M. Bourlanges s'est interrogé sur l'avenir de la politique de l'offre. Il a comparé Édouard Philippe à Raymond Barre – je pense que c'était d'un point de vue intellectuel et non pas physique... – et il s'est demandé si nous ne devenions pas keynésiens.

Le Président de la République a annoncé des mesures à hauteur de 17 milliards d'euros. Cela représente en dépenses supplémentaires pour le budget un peu plus de 2 milliards au titre de l'extension de la prime d'activité et 1,4 milliard au titre de la réindexation des retraites de moins de 2 000 euros. Tout le reste relève de la baisse d'impôt ou de la non-imposition. S'il y a une relance par la demande, c'est donc une relance par la baisse d'impôt, ce qui n'est pas tout à fait une relance keynésienne.
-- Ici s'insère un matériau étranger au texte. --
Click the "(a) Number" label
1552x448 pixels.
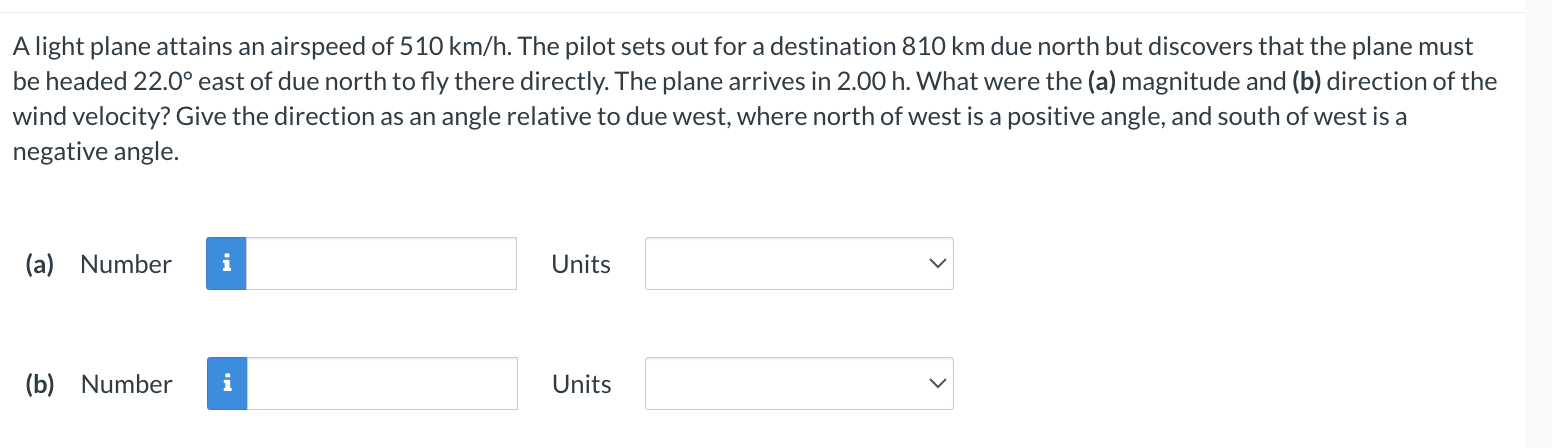tap(98, 264)
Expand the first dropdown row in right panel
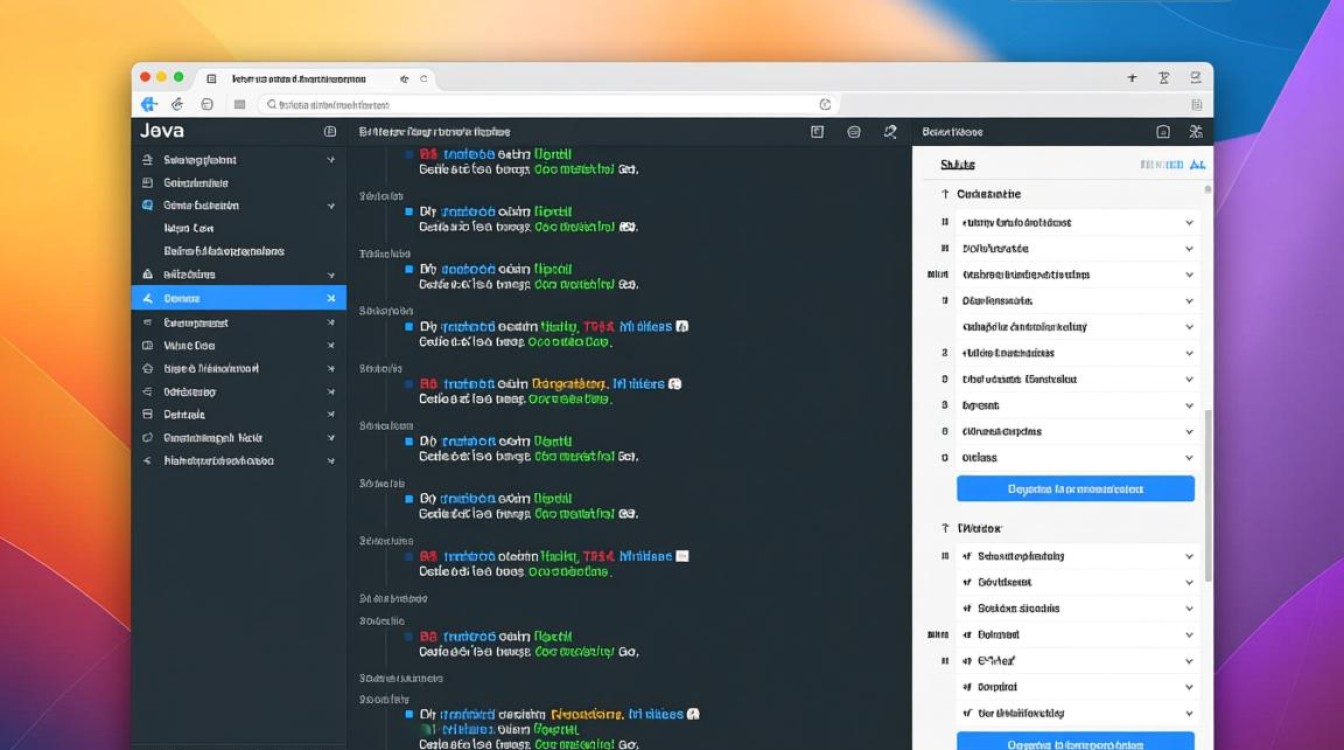 pos(1189,223)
Nous avons fait le choix de baisses d'impôt drastiques, en continuité avec le programme du Président de la République. Lors des deux premières années du quinquennat, elles ont davantage concerné les entreprises, à l'exception de la réforme de la taxe d'habitation. Les annonces récentes concernent davantage les particuliers : renonciation à la taxe carbone, défiscalisation des heures supplémentaires, prime « Macron », baisse de l'impôt sur le revenu. Les politiques keynésiennes mises en place principalement par des gouvernements de gauche ont surtout reposé sur une augmentation de la dépense publique – augmentation de prestations, hausse du SMIC. Je ne crois pas du tout que notre politique tourne le dos à l'offre. Bien au contraire puisque nous ne sommes revenus ni sur la suppression de l'ISF, ni sur la mise en place du prélèvement forfaitaire unique (PFU), ni sur la baisse de l'impôt sur les sociétés, au grand dam d'Éric Coquerel.

Je ne reviendrai que brièvement sur la question des niches. La moitié des 14 milliards d'euros qu'elles coûtent pour les particuliers redevables de l'impôt sur le revenu bénéficient au dernier décile, soit les Français les plus riches ou les moins pauvres. Elles ne sont donc pas justes du point de vue de la redistribution fiscale telle que nous la concevons.

Les niches fiscales pour les entreprises ne se réduisent pas au CIR. Le taux réduit de TVA pour la restauration est une niche fiscale, par exemple.